> [Data for analysis]
+ + + +

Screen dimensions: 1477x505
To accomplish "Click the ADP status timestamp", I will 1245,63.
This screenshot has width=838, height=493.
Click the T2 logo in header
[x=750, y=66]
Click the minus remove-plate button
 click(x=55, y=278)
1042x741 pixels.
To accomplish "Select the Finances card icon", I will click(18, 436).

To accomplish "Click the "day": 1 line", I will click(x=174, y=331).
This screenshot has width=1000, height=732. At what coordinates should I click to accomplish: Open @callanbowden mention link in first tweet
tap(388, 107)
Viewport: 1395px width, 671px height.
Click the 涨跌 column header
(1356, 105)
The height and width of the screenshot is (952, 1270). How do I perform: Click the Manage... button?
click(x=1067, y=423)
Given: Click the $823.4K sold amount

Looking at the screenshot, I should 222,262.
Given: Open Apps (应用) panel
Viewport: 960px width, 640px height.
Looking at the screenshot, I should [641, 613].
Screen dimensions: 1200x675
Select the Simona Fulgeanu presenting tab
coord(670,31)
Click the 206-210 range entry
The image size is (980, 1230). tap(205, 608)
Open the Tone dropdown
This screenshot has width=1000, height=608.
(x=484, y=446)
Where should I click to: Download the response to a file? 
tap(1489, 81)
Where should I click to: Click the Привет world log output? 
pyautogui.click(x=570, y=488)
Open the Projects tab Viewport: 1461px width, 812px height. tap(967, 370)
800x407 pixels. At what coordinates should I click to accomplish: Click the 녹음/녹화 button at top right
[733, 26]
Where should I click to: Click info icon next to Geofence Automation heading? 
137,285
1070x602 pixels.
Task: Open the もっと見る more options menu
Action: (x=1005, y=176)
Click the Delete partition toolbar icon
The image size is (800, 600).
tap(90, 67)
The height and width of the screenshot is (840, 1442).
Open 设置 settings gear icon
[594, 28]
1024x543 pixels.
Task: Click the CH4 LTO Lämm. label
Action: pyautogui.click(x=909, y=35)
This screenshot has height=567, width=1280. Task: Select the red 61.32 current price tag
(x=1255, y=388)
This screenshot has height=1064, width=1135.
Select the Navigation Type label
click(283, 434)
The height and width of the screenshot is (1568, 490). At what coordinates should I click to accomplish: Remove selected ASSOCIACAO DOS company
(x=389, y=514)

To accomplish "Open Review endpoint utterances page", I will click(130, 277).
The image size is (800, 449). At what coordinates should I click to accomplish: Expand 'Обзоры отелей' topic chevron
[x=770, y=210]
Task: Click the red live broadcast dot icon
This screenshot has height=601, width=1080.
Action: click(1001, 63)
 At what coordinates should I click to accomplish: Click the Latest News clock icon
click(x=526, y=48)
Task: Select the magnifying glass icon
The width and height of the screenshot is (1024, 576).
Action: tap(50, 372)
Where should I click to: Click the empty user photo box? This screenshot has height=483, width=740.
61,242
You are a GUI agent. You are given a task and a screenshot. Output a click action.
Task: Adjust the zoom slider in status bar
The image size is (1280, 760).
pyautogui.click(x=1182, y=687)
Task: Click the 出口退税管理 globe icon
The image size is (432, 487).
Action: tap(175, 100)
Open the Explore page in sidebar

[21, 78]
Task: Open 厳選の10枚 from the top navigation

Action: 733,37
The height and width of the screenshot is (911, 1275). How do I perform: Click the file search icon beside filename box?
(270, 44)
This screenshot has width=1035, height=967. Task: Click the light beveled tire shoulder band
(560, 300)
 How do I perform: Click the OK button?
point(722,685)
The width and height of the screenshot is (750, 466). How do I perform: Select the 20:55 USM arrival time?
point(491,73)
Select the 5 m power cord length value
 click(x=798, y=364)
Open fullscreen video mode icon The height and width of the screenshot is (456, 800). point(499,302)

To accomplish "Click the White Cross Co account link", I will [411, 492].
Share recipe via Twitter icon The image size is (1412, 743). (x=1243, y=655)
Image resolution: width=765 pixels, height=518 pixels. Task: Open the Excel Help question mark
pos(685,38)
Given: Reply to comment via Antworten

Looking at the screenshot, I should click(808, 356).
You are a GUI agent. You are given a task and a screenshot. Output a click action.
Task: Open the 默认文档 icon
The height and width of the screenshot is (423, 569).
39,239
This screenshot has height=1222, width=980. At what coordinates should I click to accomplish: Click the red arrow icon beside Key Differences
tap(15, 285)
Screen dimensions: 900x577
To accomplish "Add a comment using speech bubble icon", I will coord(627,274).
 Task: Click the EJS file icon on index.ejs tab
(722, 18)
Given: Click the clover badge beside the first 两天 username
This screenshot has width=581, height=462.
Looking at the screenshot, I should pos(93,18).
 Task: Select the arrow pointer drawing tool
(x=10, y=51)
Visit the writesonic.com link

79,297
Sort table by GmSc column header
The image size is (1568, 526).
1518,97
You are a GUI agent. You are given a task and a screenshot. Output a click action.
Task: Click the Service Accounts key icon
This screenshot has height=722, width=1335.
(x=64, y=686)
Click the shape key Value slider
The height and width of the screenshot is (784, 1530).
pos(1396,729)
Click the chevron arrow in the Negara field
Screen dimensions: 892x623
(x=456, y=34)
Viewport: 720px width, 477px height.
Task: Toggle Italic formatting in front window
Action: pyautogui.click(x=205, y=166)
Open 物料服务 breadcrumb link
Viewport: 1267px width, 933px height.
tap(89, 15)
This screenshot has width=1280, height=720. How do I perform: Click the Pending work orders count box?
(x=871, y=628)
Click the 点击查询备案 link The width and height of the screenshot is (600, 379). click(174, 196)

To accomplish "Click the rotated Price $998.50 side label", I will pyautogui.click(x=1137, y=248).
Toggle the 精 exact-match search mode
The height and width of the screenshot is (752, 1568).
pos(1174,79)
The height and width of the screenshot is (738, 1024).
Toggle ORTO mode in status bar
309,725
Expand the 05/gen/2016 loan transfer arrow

+ + + +

> [How to complete this task]
Every record should be printed again exactly as it reads.

> [Written solution]
Screen dimensions: 1477x505
To accomplish "Click the ADP status timestamp", I will 1245,63.
This screenshot has width=838, height=493.
Click the T2 logo in header
[x=750, y=66]
Click the minus remove-plate button
 click(x=55, y=278)
1042x741 pixels.
To accomplish "Select the Finances card icon", I will click(18, 436).

To accomplish "Click the "day": 1 line", I will click(x=174, y=331).
This screenshot has width=1000, height=732. At what coordinates should I click to accomplish: Open @callanbowden mention link in first tweet
tap(388, 107)
Viewport: 1395px width, 671px height.
Click the 涨跌 column header
(1356, 105)
The height and width of the screenshot is (952, 1270). How do I perform: Click the Manage... button?
click(x=1067, y=423)
Given: Click the $823.4K sold amount

Looking at the screenshot, I should 222,262.
Given: Open Apps (应用) panel
Viewport: 960px width, 640px height.
Looking at the screenshot, I should [641, 613].
Screen dimensions: 1200x675
Select the Simona Fulgeanu presenting tab
coord(670,31)
Click the 206-210 range entry
The image size is (980, 1230). tap(205, 608)
Open the Tone dropdown
This screenshot has width=1000, height=608.
(x=484, y=446)
Where should I click to: Download the response to a file? 
tap(1489, 81)
Where should I click to: Click the Привет world log output? 
pyautogui.click(x=570, y=488)
Open the Projects tab Viewport: 1461px width, 812px height. tap(967, 370)
800x407 pixels. At what coordinates should I click to accomplish: Click the 녹음/녹화 button at top right
[733, 26]
Where should I click to: Click info icon next to Geofence Automation heading? 
137,285
1070x602 pixels.
Task: Open the もっと見る more options menu
Action: (x=1005, y=176)
Click the Delete partition toolbar icon
The image size is (800, 600).
tap(90, 67)
The height and width of the screenshot is (840, 1442).
Open 设置 settings gear icon
[594, 28]
1024x543 pixels.
Task: Click the CH4 LTO Lämm. label
Action: pyautogui.click(x=909, y=35)
This screenshot has height=567, width=1280. Task: Select the red 61.32 current price tag
(x=1255, y=388)
This screenshot has height=1064, width=1135.
Select the Navigation Type label
click(283, 434)
The height and width of the screenshot is (1568, 490). At what coordinates should I click to accomplish: Remove selected ASSOCIACAO DOS company
(x=389, y=514)

To accomplish "Open Review endpoint utterances page", I will click(130, 277).
The image size is (800, 449). At what coordinates should I click to accomplish: Expand 'Обзоры отелей' topic chevron
[x=770, y=210]
Task: Click the red live broadcast dot icon
This screenshot has height=601, width=1080.
Action: click(1001, 63)
 At what coordinates should I click to accomplish: Click the Latest News clock icon
click(x=526, y=48)
Task: Select the magnifying glass icon
The width and height of the screenshot is (1024, 576).
Action: tap(50, 372)
Where should I click to: Click the empty user photo box? This screenshot has height=483, width=740.
61,242
You are a GUI agent. You are given a task and a screenshot. Output a click action.
Task: Adjust the zoom slider in status bar
The image size is (1280, 760).
pyautogui.click(x=1182, y=687)
Task: Click the 出口退税管理 globe icon
The image size is (432, 487).
Action: tap(175, 100)
Open the Explore page in sidebar

[21, 78]
Task: Open 厳選の10枚 from the top navigation

Action: 733,37
The height and width of the screenshot is (911, 1275). How do I perform: Click the file search icon beside filename box?
(270, 44)
This screenshot has width=1035, height=967. Task: Click the light beveled tire shoulder band
(560, 300)
 How do I perform: Click the OK button?
point(722,685)
The width and height of the screenshot is (750, 466). How do I perform: Select the 20:55 USM arrival time?
point(491,73)
Select the 5 m power cord length value
 click(x=798, y=364)
Open fullscreen video mode icon The height and width of the screenshot is (456, 800). point(499,302)

To accomplish "Click the White Cross Co account link", I will [411, 492].
Share recipe via Twitter icon The image size is (1412, 743). (x=1243, y=655)
Image resolution: width=765 pixels, height=518 pixels. Task: Open the Excel Help question mark
pos(685,38)
Given: Reply to comment via Antworten

Looking at the screenshot, I should click(808, 356).
You are a GUI agent. You are given a task and a screenshot. Output a click action.
Task: Open the 默认文档 icon
The height and width of the screenshot is (423, 569).
39,239
This screenshot has height=1222, width=980. At what coordinates should I click to accomplish: Click the red arrow icon beside Key Differences
tap(15, 285)
Screen dimensions: 900x577
To accomplish "Add a comment using speech bubble icon", I will coord(627,274).
 Task: Click the EJS file icon on index.ejs tab
(722, 18)
Given: Click the clover badge beside the first 两天 username
This screenshot has width=581, height=462.
Looking at the screenshot, I should pos(93,18).
 Task: Select the arrow pointer drawing tool
(x=10, y=51)
Visit the writesonic.com link

79,297
Sort table by GmSc column header
The image size is (1568, 526).
1518,97
You are a GUI agent. You are given a task and a screenshot. Output a click action.
Task: Click the Service Accounts key icon
This screenshot has height=722, width=1335.
(x=64, y=686)
Click the shape key Value slider
The height and width of the screenshot is (784, 1530).
pos(1396,729)
Click the chevron arrow in the Negara field
Screen dimensions: 892x623
(x=456, y=34)
Viewport: 720px width, 477px height.
Task: Toggle Italic formatting in front window
Action: pyautogui.click(x=205, y=166)
Open 物料服务 breadcrumb link
Viewport: 1267px width, 933px height.
tap(89, 15)
This screenshot has width=1280, height=720. How do I perform: Click the Pending work orders count box?
(x=871, y=628)
Click the 点击查询备案 link The width and height of the screenshot is (600, 379). click(174, 196)

To accomplish "Click the rotated Price $998.50 side label", I will pyautogui.click(x=1137, y=248).
Toggle the 精 exact-match search mode
The height and width of the screenshot is (752, 1568).
pos(1174,79)
The height and width of the screenshot is (738, 1024).
Toggle ORTO mode in status bar
309,725
Expand the 05/gen/2016 loan transfer arrow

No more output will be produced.